Musica
January 08 2024
Era il giorno del suo 69.mo compleanno quando Blackstar fece la sua comparsa nei negozi e nelle piattaforme digitali. Era l'8 gennaio del 2016, e nessuno poteva immaginare che da lì a due giorni David Bowie se ne sarebbe andato da questo mondo.
Blackstar è molto più di un semplice album, il venticinquesimo della sua carriera, è la testimonianza geniale di una creatività senza limiti, di una capacità infinita di reinventarsi. L'ultimo sigillo di una traiettoria artistica illuminata, protesa ad anticipare il suono del futuro, incapace di adagiarsi sulle tendenze del presente. Per realizzare il disco Bowie si è rivolto ad un ensemble di jazzisti newyorkesi guidati dal sassofonista Danny McCaslin, che aveva scoperto in un minuscolo live club di Manhattan.

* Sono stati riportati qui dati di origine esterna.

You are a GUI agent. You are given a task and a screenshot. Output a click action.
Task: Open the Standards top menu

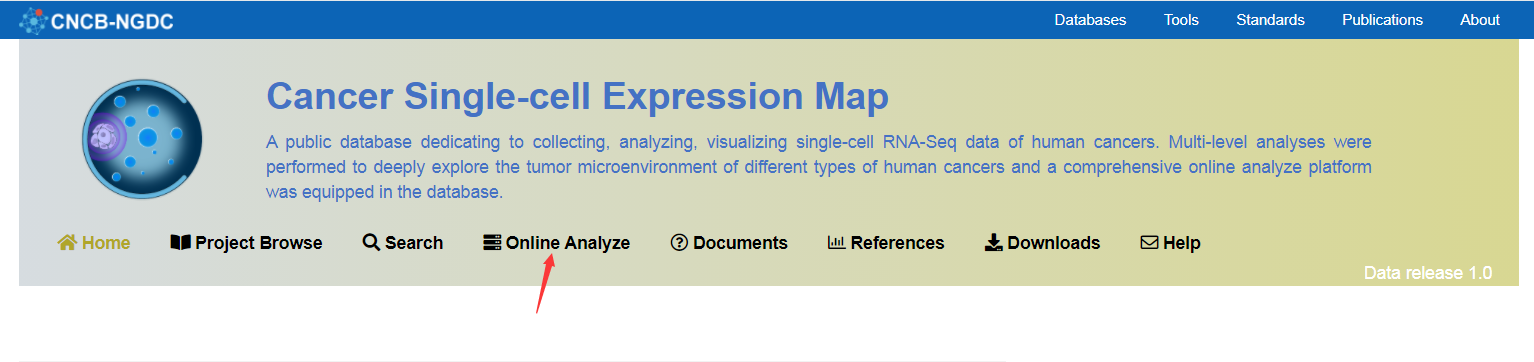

L'effetto di questa nuova ed ennesima contaminazione è un album di grande bellezza il testamento consapevole di un uomo che intravede la fine del suo percorso, come dichiarato più o meno esplicitamente dal produttore Tony Visconti: «Ha sempre fatto quello che voleva fare. E ha voluto farlo in questo modo, e voleva farlo nel modo migliore. La sua morte non è stata diversa dalla sua vita: un'opera d'arte. Ha fatto Blackstar per noi, è stato il suo regalo di addio. Sapevo da un anno che questa sarebbe stata la sua maniera. Non ero preparato, però: è stato un uomo straordinario, pieno di amore e di vita. Sarà sempre con noi. Ora possiamo piangere».

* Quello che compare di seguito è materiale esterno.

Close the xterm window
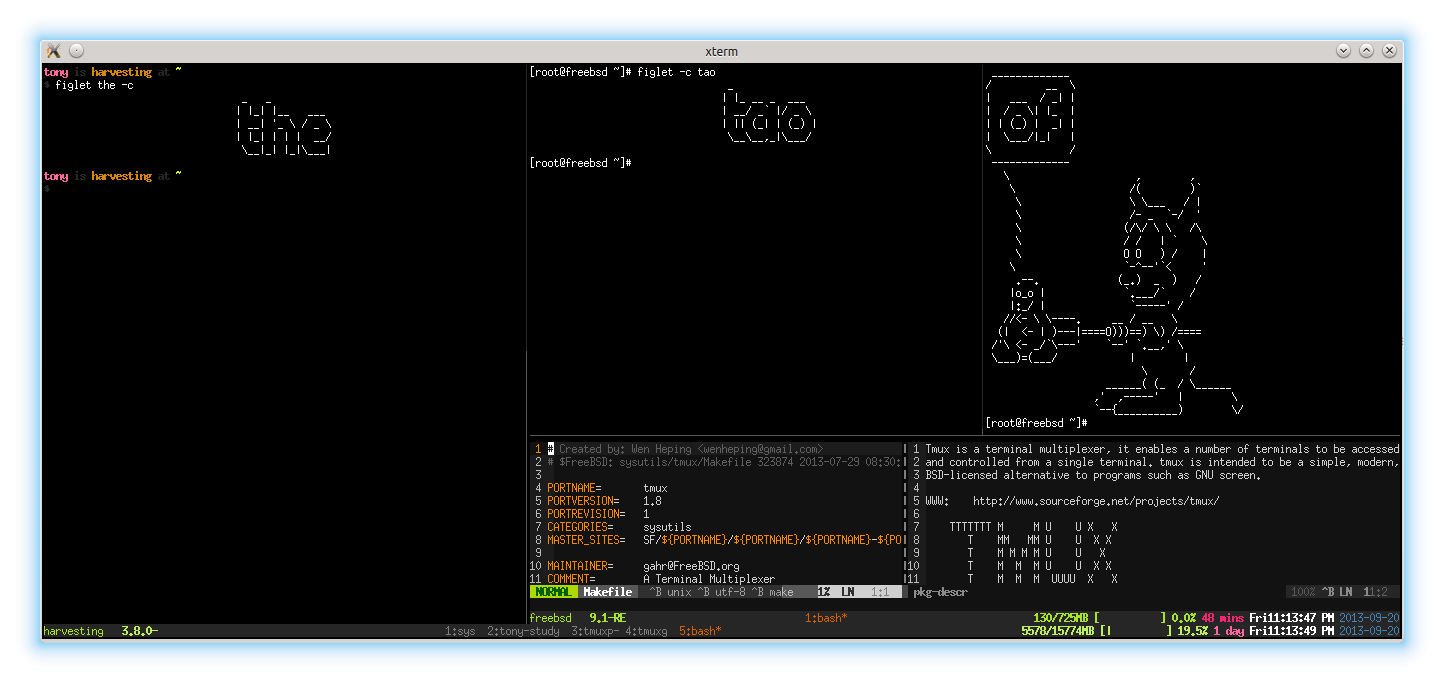Viewport: 1444px width, 683px height. coord(1387,51)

Blackstar è un mix inestricabile di suoni ed intuizioni che spaziano dal jazz al soul, dal rock al trip hop. Per quanto riguardo le parole, non è difficile rintracciare tra le pieghe dei testi i riferimenti alla malattia e alla morte, così come non è difficile cogliere nel sound d'insieme un velo di cupezza che avvolge tutte le canzoni. Dalla superlativa Lazarus («Guarda quassù, sono in Paradiso, Ho delle cicatrici che non possono essere viste, Ho una storia che non può essermi rubata, Ora tutti mi conoscono. Guarda quassù, amico, sono in pericolo, Non ho nulla da perdere») a Sue, alla title track, fino alla conclusiva I can't give everything away o ancora al capolavoro del disco, Dollar days uno dei pezzi più belli ed intensi dell'Intera carriera di Bowie. Composta in una manciata di minuti con il supporto di una semplice chitarra acustica, è un monologo crudo e straziante al tempo stesso, in cui Bowie, superata la paura della morte incombente, prende atto che la sua vita sta finendo. Il commiato geniale di un genio, che ha fatto degli ultimi giorni della sua vita un'opera d'arte.